This weekend, conservatives in my childhood home state of Colorado gave Gov. Ron DeSantis (R-Fla.) an edge over former President Donald Trump in the Western Conservative Summit’s presidential straw poll. This led former White House Chief of Staff Mark Meadows to clarify that DeSantis is not planning to run against Trump in the 2024 Republican primary. If Trump runs, DeSantis will not.
Yet the strong support for DeSantis suggests, in my view, that Trump should not run in 2024. Instead, Trump should support DeSantis or another stalwart conservative candidate, helping him or her to victory and helping to shape his or her agenda.
Why do I think this? Trump has an impressive record as president and he united the GOP in 2020. Whatever you think about the results of the 2020 presidential election — and I very much acknowledge the irregularities and the Democrats’ shenanigans — Trump received the largest vote total of any incumbent in history.
Yet Trump also energized the Democrats. The Progressive Caucus PAC released a report earlier this month, warning that Democratic turnout will likely drop without Trump in office. Even in increasingly deep-blue Virginia (which gave Biden a 10-point advantage over Trump in 2020), Republican candidate Glenn Youngkin has a surprisingly strong position against a popular former Democratic governor, perhaps because Democrats don’t have Trump as an excuse anymore.
Meanwhile, President Joe Biden is running to Mao Zedong’s left, making first-term Obama look like a nervous moderate puppy. Biden has fought to resurrect the Obamacare transgender mandate (on Catholic hospitals), excluded the Hyde Amendment from his budget, formed a commission to study packing the Supreme Court, and launched a green overhaul of the federal government. Meanwhile, he’s launching a domestic “war on terror” that provides an excuse to target conservatives.
Meanwhile, Biden’s knee-jerk reversals of Trump’s successful policies on the border and Israel have created crisis and war, while the latest “COVID-19 relief” package and Biden’s other multi-trillion-dollar proposals appear to be unleashing a tidal wave of inflation. The 1970s are calling. They want their “malaise” back.
Biden’s Democrats enjoy razor-thin majorities in the House and Senate, yet they have taken this divided state of affairs as a mandate to ram their radical agenda down Americans’ throats. This should energize the Republican base, just as Democrats are resting on their laurels after having defeated the Bad Orange Man.
The last thing Republicans need is to energize Democrats unnecessarily. A 2024 Trump candidacy would rally Republicans, but DeSantis is starting to show that he also has the ability to rally the GOP — and he likely won’t drive Democrat turnout in the same way that Trump would.

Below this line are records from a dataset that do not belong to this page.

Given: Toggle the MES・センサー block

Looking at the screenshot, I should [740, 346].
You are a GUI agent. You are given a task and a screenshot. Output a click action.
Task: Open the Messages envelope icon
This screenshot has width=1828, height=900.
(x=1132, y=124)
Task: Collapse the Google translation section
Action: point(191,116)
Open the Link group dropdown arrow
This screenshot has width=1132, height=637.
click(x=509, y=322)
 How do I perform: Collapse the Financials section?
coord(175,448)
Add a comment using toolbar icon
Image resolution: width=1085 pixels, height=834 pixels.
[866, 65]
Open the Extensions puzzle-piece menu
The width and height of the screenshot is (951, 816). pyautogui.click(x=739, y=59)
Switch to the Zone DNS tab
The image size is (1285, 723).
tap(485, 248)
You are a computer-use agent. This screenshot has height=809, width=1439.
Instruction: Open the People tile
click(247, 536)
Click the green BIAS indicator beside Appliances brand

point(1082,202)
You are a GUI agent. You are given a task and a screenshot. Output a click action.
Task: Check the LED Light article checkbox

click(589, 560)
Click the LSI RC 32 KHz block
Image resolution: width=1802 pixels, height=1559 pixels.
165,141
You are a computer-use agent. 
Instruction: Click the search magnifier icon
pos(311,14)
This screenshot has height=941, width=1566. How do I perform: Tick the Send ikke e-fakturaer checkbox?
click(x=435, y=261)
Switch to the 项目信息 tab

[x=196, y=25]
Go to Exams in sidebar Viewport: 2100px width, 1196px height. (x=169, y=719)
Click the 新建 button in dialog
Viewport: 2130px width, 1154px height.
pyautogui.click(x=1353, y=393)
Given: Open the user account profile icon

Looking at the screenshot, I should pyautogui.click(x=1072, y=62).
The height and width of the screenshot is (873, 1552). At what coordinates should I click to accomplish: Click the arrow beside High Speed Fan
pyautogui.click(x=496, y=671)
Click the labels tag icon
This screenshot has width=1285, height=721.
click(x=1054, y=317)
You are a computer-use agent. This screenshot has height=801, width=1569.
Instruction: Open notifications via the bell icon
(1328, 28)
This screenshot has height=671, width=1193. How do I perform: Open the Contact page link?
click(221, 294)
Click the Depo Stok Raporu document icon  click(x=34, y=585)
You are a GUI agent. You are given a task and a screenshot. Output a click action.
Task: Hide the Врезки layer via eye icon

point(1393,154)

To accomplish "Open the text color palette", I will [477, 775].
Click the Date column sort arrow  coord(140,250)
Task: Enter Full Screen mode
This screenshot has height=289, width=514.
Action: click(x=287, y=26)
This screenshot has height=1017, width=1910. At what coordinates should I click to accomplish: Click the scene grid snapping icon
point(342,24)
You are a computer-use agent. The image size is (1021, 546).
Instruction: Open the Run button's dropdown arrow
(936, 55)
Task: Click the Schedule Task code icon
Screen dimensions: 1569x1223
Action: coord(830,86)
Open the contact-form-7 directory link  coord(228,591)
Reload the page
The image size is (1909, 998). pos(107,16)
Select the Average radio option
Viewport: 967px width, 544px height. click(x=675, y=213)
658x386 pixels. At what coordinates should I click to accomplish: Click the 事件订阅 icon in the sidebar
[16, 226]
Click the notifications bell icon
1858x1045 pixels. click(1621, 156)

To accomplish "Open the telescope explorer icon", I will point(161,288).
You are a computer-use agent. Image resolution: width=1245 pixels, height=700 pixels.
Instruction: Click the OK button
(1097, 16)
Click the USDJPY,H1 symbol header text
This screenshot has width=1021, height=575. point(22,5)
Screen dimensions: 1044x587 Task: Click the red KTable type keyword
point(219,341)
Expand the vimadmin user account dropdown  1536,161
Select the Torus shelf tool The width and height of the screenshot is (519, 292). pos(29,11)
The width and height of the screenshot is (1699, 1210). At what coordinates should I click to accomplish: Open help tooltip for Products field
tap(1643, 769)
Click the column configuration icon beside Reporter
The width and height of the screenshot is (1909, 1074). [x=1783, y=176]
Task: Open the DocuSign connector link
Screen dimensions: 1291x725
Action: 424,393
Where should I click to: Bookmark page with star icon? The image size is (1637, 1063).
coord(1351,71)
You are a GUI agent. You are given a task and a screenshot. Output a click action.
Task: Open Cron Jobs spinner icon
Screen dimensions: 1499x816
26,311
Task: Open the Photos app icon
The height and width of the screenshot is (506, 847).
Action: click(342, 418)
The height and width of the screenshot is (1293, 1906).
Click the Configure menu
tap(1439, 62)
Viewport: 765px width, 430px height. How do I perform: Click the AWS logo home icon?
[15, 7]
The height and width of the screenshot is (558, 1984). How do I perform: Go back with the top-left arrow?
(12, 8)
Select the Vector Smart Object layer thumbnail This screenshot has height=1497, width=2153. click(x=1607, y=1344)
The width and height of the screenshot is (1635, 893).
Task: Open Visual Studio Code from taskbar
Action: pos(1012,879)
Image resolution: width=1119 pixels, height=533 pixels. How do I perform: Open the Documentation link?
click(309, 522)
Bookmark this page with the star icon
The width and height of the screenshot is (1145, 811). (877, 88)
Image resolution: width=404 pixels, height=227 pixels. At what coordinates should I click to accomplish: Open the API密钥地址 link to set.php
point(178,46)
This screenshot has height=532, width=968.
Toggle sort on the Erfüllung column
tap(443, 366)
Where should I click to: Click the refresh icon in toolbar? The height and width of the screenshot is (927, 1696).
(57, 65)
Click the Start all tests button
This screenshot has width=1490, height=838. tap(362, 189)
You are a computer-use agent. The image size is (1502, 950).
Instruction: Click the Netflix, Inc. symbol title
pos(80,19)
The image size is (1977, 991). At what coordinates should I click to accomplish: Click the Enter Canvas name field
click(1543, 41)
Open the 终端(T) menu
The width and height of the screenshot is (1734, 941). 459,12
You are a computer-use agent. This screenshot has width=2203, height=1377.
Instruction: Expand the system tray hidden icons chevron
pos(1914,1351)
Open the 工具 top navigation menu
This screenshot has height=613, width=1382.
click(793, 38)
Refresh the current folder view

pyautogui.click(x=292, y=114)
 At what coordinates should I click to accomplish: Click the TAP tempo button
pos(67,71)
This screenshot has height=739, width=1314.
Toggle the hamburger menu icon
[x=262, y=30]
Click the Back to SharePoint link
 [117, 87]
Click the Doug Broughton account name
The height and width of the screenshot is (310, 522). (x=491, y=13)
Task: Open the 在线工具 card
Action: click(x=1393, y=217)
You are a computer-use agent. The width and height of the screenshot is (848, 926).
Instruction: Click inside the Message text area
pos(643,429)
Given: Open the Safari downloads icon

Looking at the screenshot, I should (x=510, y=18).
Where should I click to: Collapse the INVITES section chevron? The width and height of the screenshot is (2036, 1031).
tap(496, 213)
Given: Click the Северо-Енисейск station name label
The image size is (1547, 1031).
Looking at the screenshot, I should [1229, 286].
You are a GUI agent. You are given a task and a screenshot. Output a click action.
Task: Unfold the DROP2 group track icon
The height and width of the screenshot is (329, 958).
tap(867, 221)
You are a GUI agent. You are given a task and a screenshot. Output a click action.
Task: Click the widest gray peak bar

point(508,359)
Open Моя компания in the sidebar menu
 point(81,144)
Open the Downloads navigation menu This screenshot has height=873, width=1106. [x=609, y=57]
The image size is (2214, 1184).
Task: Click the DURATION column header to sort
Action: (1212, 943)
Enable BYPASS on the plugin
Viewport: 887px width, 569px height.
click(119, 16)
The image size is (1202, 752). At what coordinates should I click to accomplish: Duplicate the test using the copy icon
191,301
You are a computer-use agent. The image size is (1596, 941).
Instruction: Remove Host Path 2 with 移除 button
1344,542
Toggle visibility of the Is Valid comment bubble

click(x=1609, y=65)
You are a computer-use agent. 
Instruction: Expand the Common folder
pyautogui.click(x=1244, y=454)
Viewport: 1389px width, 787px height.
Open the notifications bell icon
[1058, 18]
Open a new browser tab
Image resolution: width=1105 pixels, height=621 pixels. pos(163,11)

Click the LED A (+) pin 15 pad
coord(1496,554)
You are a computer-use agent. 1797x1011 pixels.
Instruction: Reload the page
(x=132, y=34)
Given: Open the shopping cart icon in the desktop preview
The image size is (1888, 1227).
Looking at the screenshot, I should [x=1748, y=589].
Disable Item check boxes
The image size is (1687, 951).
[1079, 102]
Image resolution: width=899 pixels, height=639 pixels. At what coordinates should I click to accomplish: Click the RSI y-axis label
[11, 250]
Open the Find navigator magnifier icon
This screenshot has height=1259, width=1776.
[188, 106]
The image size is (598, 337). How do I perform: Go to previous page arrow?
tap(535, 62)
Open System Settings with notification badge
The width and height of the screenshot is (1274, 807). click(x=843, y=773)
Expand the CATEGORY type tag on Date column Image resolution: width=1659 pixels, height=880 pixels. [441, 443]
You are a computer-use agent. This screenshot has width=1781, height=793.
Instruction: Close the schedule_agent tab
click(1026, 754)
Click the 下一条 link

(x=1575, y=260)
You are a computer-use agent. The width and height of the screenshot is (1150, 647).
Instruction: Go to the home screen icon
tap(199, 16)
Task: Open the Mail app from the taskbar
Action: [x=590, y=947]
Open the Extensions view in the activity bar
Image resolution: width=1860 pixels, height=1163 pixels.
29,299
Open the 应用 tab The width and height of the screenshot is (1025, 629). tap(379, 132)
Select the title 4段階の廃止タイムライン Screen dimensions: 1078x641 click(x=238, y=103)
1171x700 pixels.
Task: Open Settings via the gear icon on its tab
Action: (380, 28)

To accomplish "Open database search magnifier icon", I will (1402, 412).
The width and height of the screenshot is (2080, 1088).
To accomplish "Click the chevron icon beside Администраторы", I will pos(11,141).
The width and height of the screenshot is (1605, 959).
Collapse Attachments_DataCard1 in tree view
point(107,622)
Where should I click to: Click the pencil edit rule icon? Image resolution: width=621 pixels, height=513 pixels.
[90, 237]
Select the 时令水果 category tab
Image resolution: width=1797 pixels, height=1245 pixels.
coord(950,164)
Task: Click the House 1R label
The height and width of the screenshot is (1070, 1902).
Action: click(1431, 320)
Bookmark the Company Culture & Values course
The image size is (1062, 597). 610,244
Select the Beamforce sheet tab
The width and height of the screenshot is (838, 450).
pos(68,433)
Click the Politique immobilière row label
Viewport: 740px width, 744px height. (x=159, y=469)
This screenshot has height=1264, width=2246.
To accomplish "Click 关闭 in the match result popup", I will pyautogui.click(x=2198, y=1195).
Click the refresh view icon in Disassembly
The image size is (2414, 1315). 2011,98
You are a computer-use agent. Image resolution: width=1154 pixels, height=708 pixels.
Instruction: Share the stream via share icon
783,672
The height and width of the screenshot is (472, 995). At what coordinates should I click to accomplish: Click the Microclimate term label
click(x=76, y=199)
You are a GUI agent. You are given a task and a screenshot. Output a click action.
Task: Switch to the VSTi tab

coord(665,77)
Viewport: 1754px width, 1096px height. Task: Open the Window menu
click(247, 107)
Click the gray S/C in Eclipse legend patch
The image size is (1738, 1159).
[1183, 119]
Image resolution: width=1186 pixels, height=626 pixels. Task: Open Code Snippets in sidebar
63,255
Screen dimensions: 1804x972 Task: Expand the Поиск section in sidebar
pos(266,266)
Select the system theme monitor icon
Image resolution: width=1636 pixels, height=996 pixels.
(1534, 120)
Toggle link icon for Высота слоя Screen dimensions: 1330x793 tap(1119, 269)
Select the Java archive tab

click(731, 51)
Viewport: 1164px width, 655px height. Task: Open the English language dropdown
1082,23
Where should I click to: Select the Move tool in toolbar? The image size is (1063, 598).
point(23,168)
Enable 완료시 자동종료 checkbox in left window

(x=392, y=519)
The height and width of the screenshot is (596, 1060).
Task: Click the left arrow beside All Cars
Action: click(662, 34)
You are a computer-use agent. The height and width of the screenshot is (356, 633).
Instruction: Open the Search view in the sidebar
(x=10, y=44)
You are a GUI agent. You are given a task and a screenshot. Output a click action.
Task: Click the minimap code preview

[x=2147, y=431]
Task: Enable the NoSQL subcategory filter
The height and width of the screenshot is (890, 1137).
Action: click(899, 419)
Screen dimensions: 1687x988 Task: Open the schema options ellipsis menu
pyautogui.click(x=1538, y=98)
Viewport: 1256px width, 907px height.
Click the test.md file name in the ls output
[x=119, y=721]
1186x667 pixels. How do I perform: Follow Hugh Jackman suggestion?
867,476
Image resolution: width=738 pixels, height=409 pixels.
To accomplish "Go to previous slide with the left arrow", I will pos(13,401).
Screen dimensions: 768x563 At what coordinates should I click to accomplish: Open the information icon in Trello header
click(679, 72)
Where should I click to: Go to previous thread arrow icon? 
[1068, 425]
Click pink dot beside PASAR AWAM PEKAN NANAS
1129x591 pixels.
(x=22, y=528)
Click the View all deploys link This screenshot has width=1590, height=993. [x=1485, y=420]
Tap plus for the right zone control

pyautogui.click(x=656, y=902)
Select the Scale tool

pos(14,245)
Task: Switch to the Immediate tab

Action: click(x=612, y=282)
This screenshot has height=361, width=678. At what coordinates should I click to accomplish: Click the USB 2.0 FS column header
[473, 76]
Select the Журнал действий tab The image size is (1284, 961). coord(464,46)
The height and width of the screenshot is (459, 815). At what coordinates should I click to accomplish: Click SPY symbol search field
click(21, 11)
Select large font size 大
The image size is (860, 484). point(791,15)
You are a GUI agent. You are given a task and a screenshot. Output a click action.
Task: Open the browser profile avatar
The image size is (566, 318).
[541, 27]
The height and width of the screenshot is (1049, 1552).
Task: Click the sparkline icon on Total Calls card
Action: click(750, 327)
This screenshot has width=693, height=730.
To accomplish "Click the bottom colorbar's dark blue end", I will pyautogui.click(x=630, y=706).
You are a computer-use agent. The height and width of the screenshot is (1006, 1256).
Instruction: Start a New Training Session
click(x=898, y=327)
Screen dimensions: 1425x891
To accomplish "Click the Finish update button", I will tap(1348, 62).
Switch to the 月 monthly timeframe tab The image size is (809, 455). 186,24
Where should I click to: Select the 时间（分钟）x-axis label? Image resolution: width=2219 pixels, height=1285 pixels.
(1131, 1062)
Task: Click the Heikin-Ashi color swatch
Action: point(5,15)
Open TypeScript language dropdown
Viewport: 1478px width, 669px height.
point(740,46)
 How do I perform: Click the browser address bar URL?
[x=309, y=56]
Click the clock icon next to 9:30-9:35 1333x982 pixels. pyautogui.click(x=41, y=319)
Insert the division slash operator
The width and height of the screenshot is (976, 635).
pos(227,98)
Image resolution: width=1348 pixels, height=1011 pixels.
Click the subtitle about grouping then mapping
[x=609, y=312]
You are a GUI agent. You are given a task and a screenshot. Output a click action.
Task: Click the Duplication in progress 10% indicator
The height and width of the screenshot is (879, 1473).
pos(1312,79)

With each passing day under Joe Biden, Trump’s policies look better and better. Yet the legacy media will take far too long to reconsider the Orange Man Bad narrative, and Trump is canny enough to pull a fast one on the Left. If he endorses DeSantis and helps DeSantis craft a continuation of the Trump legacy, the Democrats won’t know what hit them in November 2024.
Democrats played dirty in 2020, pulling the strings to boost Biden into the White House. In 2022 and 2024, Trump needs a crafty strategy of his own. For 2022, Trump has already returned to the successful “Contract with America” strategy that boosted Republicans to victory in the 1994 mid-terms. For 2024, I think Trump should tap DeSantis, in order to forward his legacy without risking a 2020-style engineered backlash.